Asia’s richest man has promised to accelerate what he claims will be a “momentous leadership transition” to the next generation. Just how Mukesh Ambani will carve up his $217 billion empire is still under wraps, but one thing is clear: The eagerly anticipated corporate succession will be underpinned by the emergence of at least three superstar businesses, each of which will aim for a very large share of profit in its particular industry.
A clean transfer of wealth is important to the 64-year-old Indian tycoon, who was embroiled in a bitter inheritance dispute with his younger brother after their father died in 2002 without a will.
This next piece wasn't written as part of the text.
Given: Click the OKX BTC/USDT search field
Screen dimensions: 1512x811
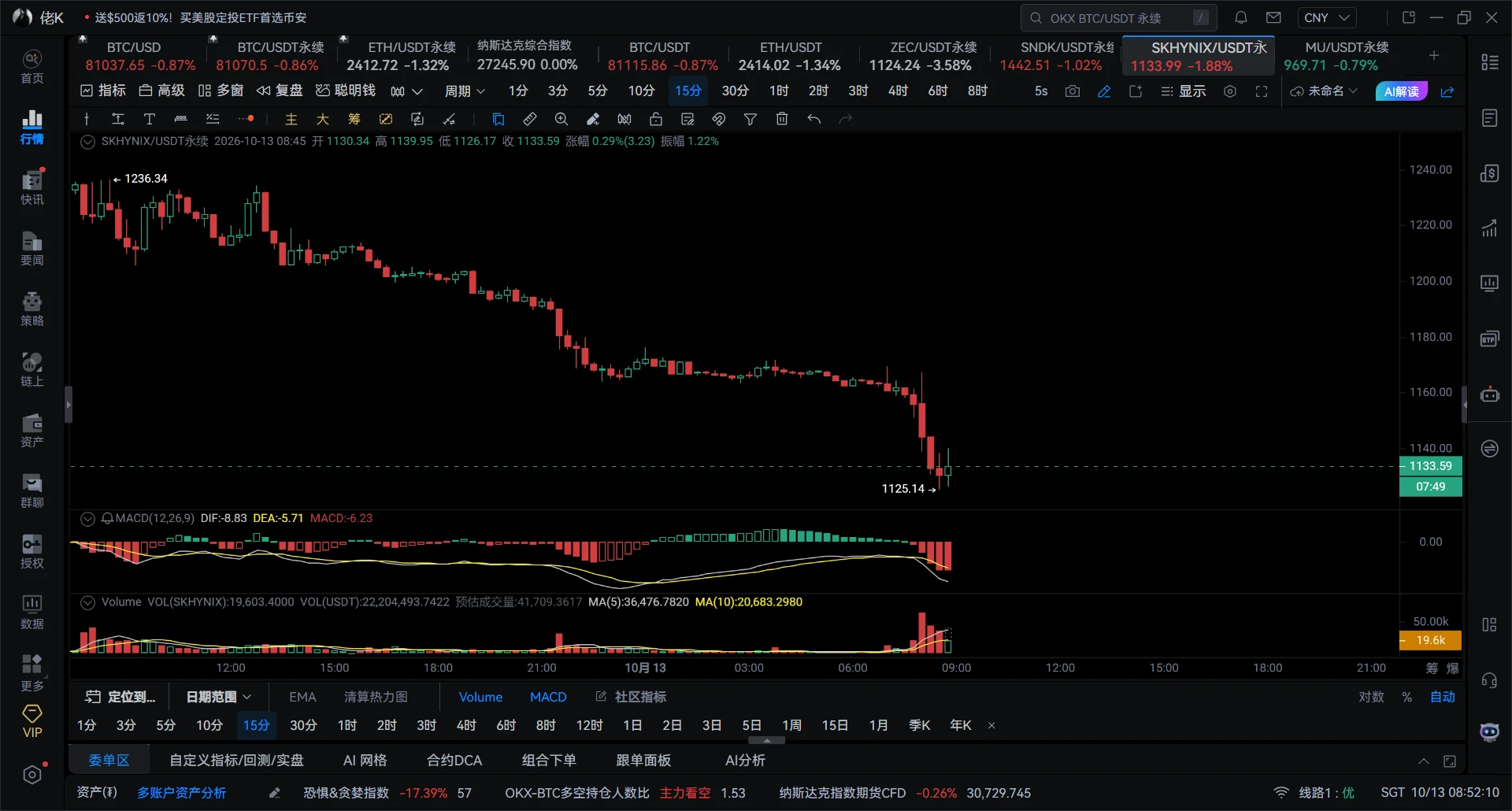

To avoid any such unpleasantness, one idea under consideration is to put the group’s flagship Reliance Industries Ltd. under the control of a trust-like structure, Bloomberg News reported in November. Ambani, along with wife Nita, 59, and their three children — twins Akash and Isha, 30, and their younger sibling Anant, 26 — would be on its board.
Mobile internet. Retail. New energy. All three are strong candidates for superstardom, defined by McKinsey & Co. as the top 10% of companies capturing 80% of positive economic profit. Research has shown that the very low interest rates of the past decade have played a role in enabling the rise of these “winner take all” firms. In developed economies like the U.S., the advantage for the market leader became more pronounced as benchmark borrowing costs hit the zero lower bound. Even if the age of ultra-loose financial conditions is now over, Reliance’s balance sheet, which Ambani made free of net debt two years ago, can easily withstand a fresh round of leveraged expansion.
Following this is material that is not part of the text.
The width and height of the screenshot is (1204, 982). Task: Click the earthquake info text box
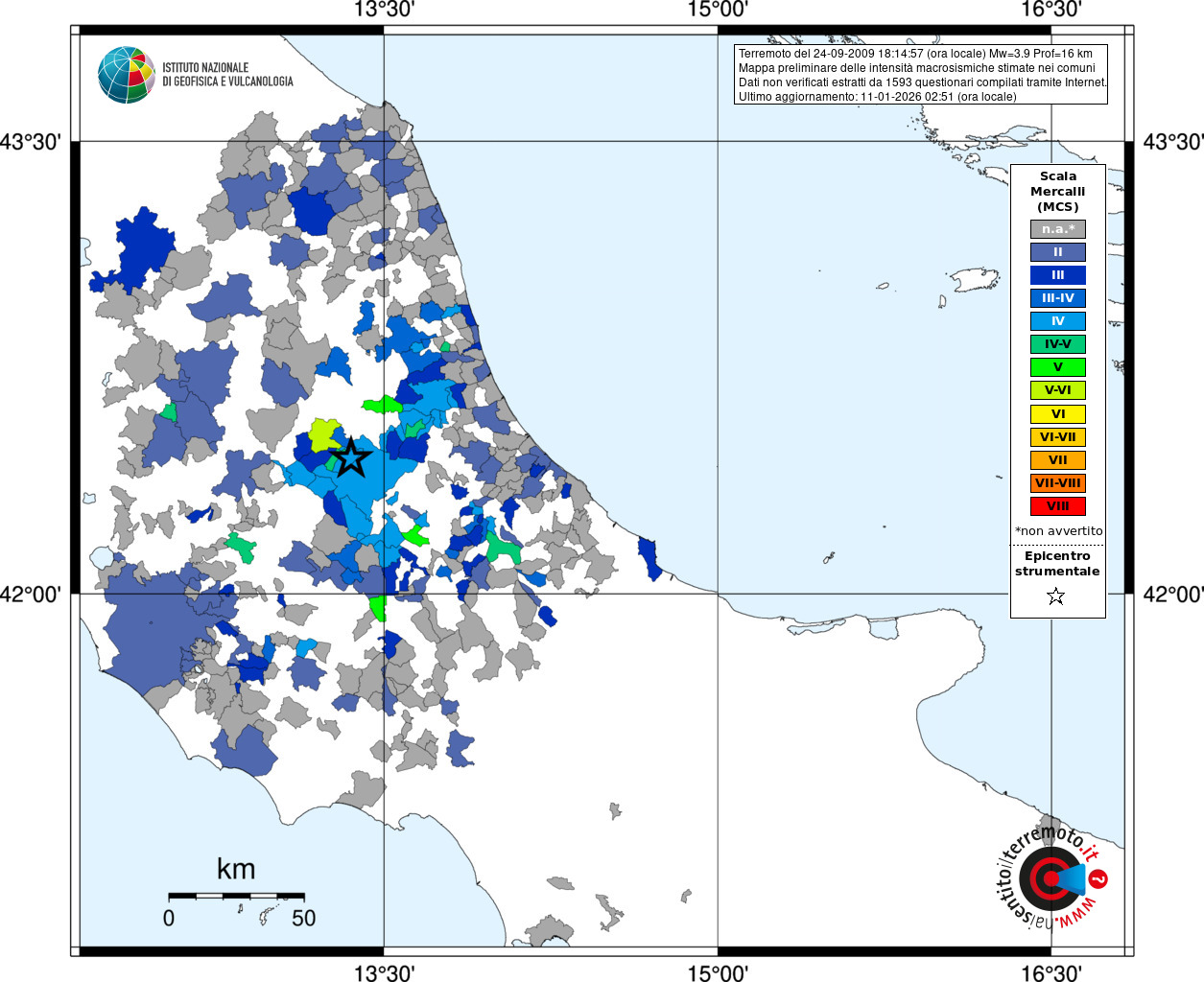click(921, 75)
The billionaire’s road to dominance is perhaps the clearest in telecom. An adverse trifecta of high 4G investment, intense price competition and exorbitant claims by the government depressed the return on capital employed in the Indian telecom sector to 3% from 8% five years ago. Expect that drag to lift now as operators raise tariffs, boosting the industry’s annual earnings(1) to more than 1 trillion rupees ($13 billion) by March 2023, a 40% jump in two years, according to Crisil, an affiliate of S&P Global Inc. Given its strategic partnerships, including an $87 Android-based smartphone custom-built for it by Alphabet Inc.’s Google, Reliance’s Jio Platforms Ltd. is in a strong position to benefit from improved pricing and explosive growth in data demand.
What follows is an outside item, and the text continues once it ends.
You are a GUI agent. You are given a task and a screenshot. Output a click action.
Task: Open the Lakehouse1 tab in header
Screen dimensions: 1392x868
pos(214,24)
Retail, however, may prove a harder nut to crack. Reliance is stitching up an alliance of neighborhood shops, which will take orders via the popular WhatsApp chat service owned by Meta Platforms Inc. (formerly known as Facebook Inc.). But the crux of Ambani’s plan to dominate Indian commerce was to buy the assets of Future Retail Ltd., a debt-laden Indian retailer flirting with bankruptcy. Its 16 million square feet of store space would have tagged on nicely to Reliance’s own 37 million square feet. However, Amazon.com Inc., which lent rescue funds to Future’s founder on the condition that the stores won’t be sold to Reliance, is going all out to block the acquisition using legal proceedings.